Critiques

Arcade Fire

Pink Elephant

  • Columbia Records
  • 2025
  • 42 minutes
6

Les braises brûlent encore à la suite de l’incendie du scandale qui est tombé sur Arcade Fire en 2022. La fumée a plongé le groupe dans un silence de 2 ans, duquel ils sont sortis pour les 20 ans de Funeral. C’est plutôt ironique, quand même. Ce n’est pas un phœnix, mais un Pink Elephant qui renaît des cendres, qui semblent encore très chaudes pour faire un retour aussi puissant.

En tant que fan finie, brûlée par les allégations, j’ai commencé l’écoute avec précaution. La première chanson du nouvel album d’Arcade Fire, Pink Elephant, s’intitule Open Your Heart or Die Trying, une version de l’adage popularisé par 50 cent qui appelle violemment à l’empathie . Décollage en ambiance stellaire créé par les sirènes de la fin du monde qui s’harmonisent — de quoi tenter la dédramatisation ? Commencer en douceur pour mieux avaler le scandale. L’album est bien construit, un brin plus grunge, colmaté avec des pièces transitoires qui donnent le caractère homogène recherché dans les deux derniers opus WE et Everything Now, les mal-aimés des sept albums du band. Cependant, la force d’Arcade Fire était de faire grand avec peu. Dans Pink Elephant, comme avec WE, c’est trop peu. Une négligence justifiée par un succès assuré, qui crée un vide qu’on retrouve particulièrement dans Years of the Snake, un des extraits dévoilés avant la sortie du LP. Un genre de berceuse qui semble avoir stagné en version brouillon. La voix de Régine sauve la chanson et la rend finalement charmante. Je dois dire que tout ce qu’elle fait est piscine à 80 en temps de canicule. Toujours adéquate.

··········

• Exercice proposé 1
D'après la critique, quel est le titre de la première chanson de l'album Pink Elephant ?

• Entrées du corpus
··········

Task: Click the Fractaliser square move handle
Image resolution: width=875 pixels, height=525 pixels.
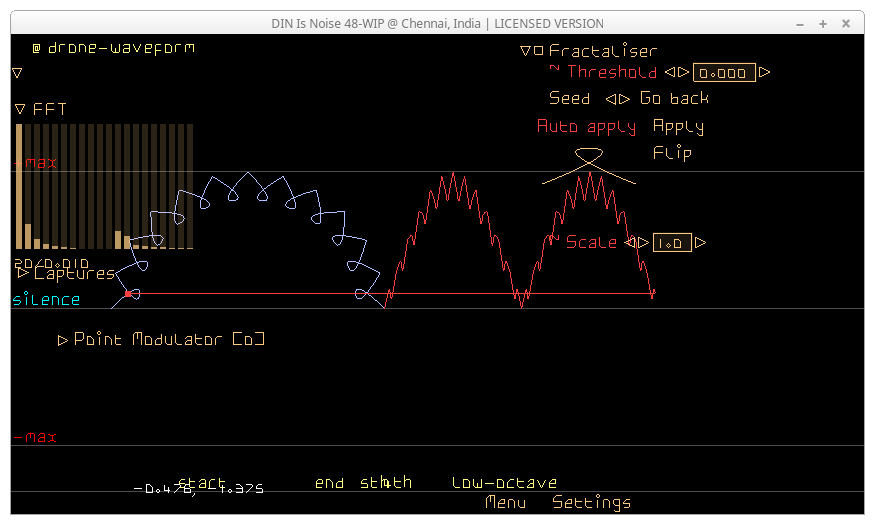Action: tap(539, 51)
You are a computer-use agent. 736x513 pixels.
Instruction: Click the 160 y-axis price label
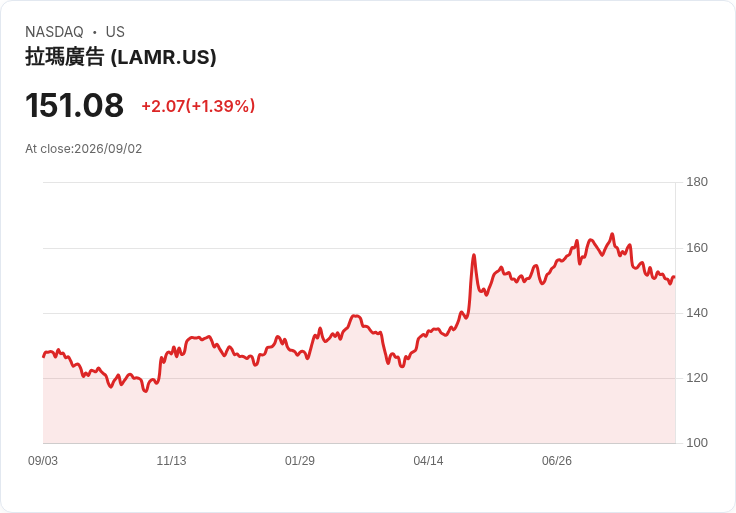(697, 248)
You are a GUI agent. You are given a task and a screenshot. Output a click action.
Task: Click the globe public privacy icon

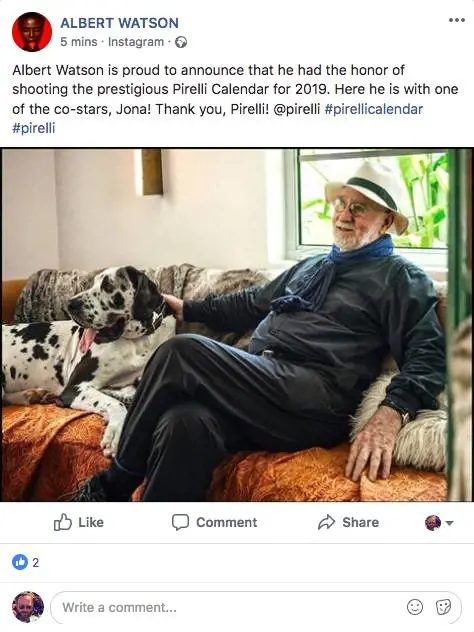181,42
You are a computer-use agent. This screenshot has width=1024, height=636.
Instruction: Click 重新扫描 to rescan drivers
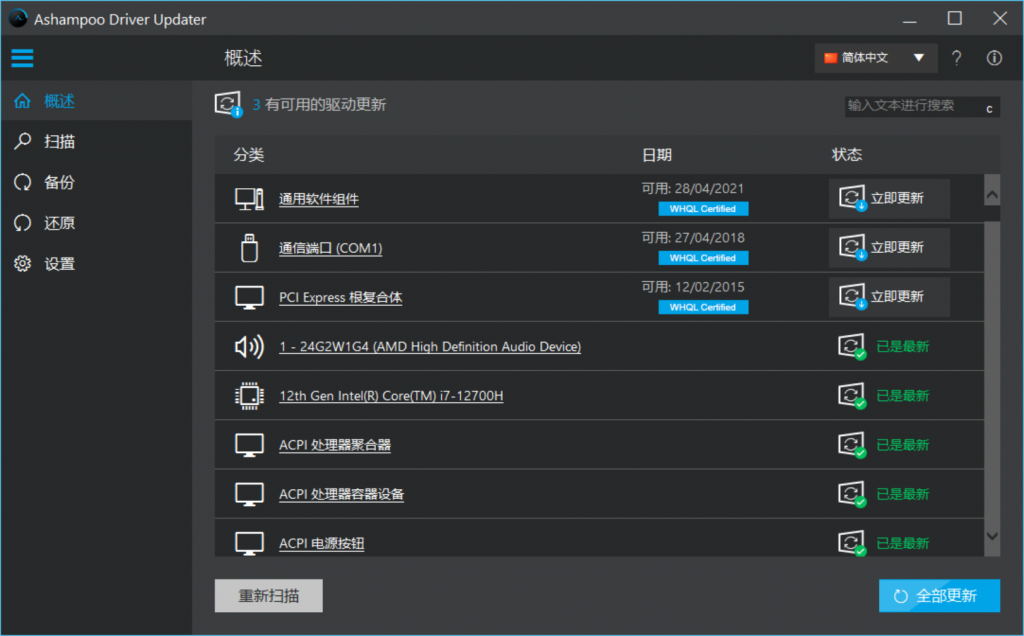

··········

• Exercice proposé 2
Réécrivez en liste numérotée la partie des entrées qui commence à la ligne contenant « You are a GUI » et s'arrête à la fin des entrées, bornes comprises. Omettez les lignes vides et laissez les images de côté.

• Solution rédigée 1
Open Your Heart or Die Trying.

• Solution rédigée 2
1. You are a GUI agent. You are given a task and a screenshot. Output a click action.
2. Task: Click the globe public privacy icon
3. 181,42
4. You are a computer-use agent. This screenshot has width=1024, height=636.
5. Instruction: Click 重新扫描 to rescan drivers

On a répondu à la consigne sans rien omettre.